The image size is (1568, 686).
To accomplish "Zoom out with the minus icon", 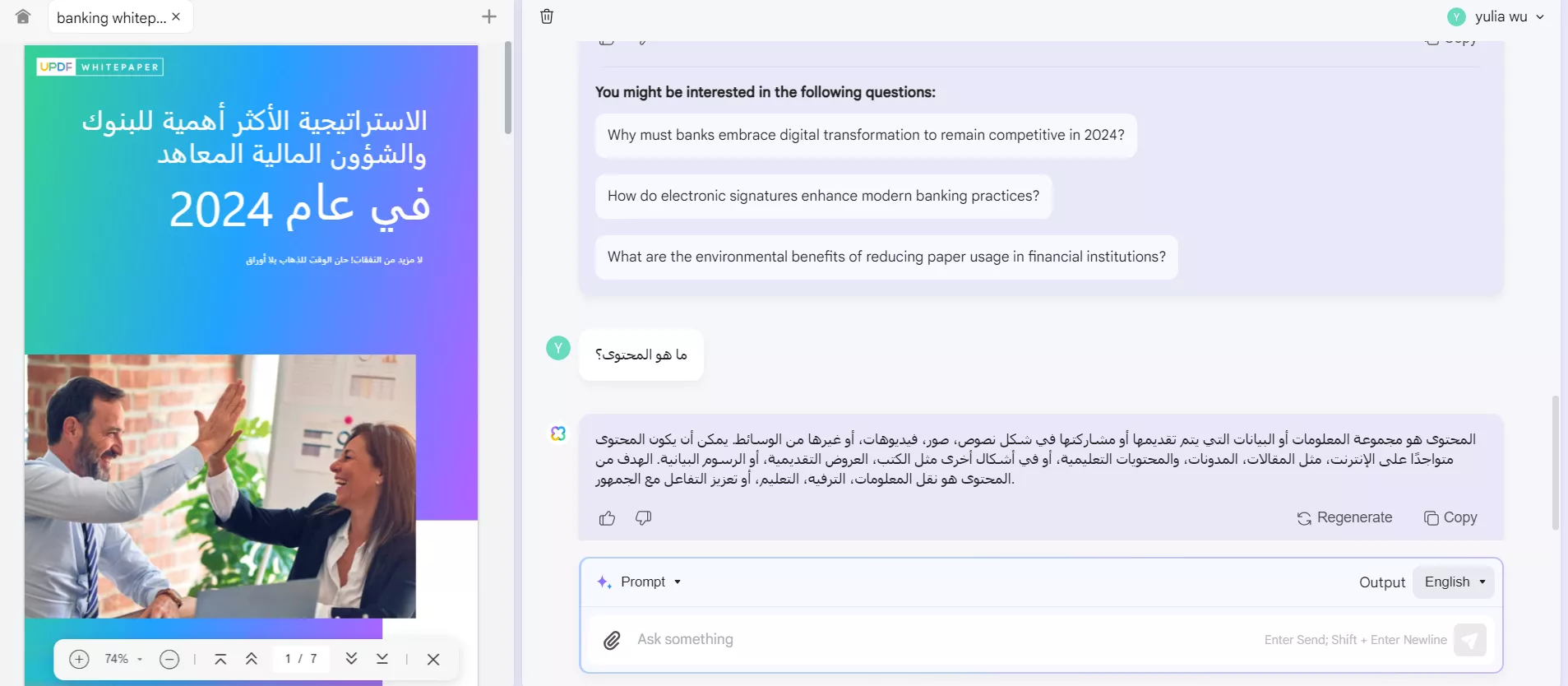I will tap(169, 659).
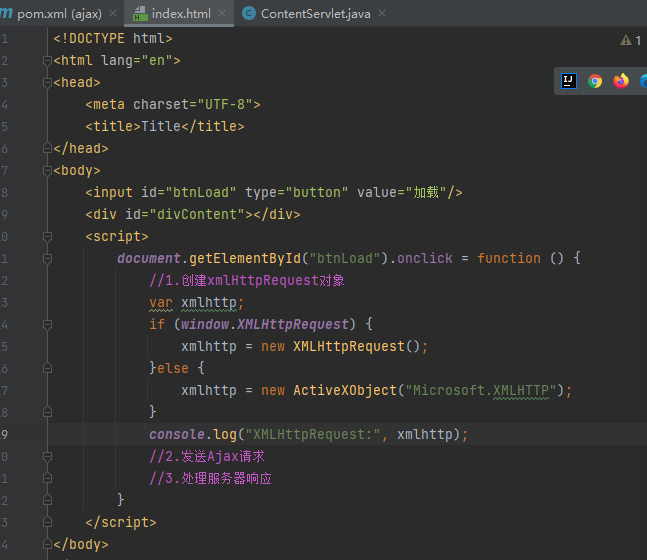Fold the <body> block

coord(47,171)
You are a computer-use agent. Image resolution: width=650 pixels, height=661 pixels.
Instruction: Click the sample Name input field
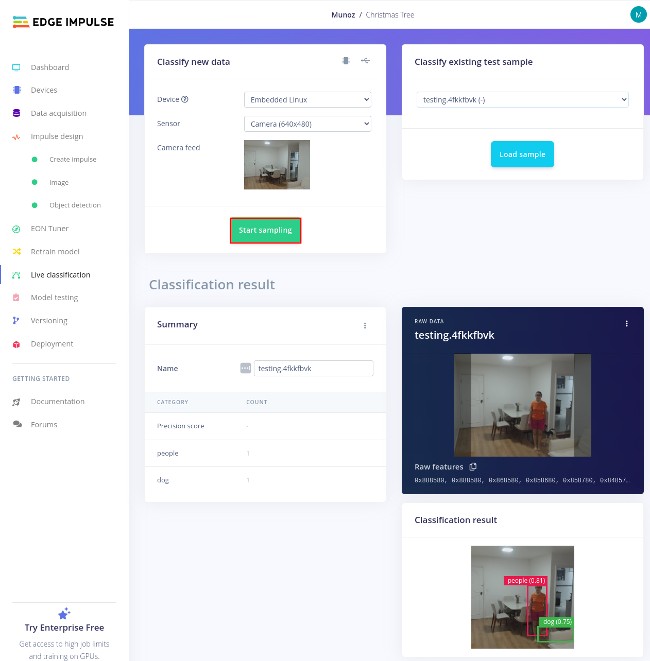coord(313,368)
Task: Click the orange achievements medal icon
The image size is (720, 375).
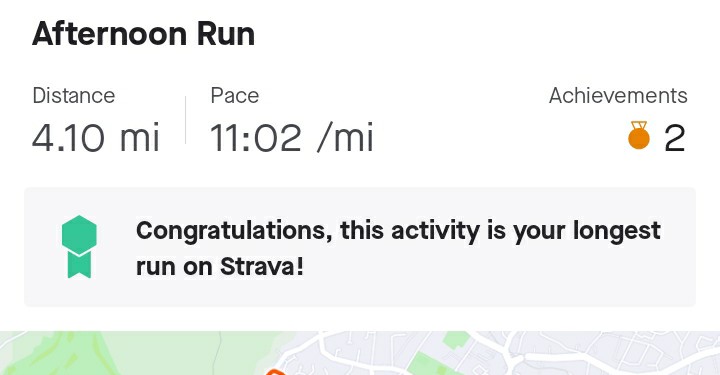Action: pyautogui.click(x=639, y=135)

────────

Retype the items starting with the line that contains "Task: Click the" and continuing through the last line of the items, omitting the pictures.

Task: Click the orange achievements medal icon
The image size is (720, 375).
Action: pyautogui.click(x=639, y=135)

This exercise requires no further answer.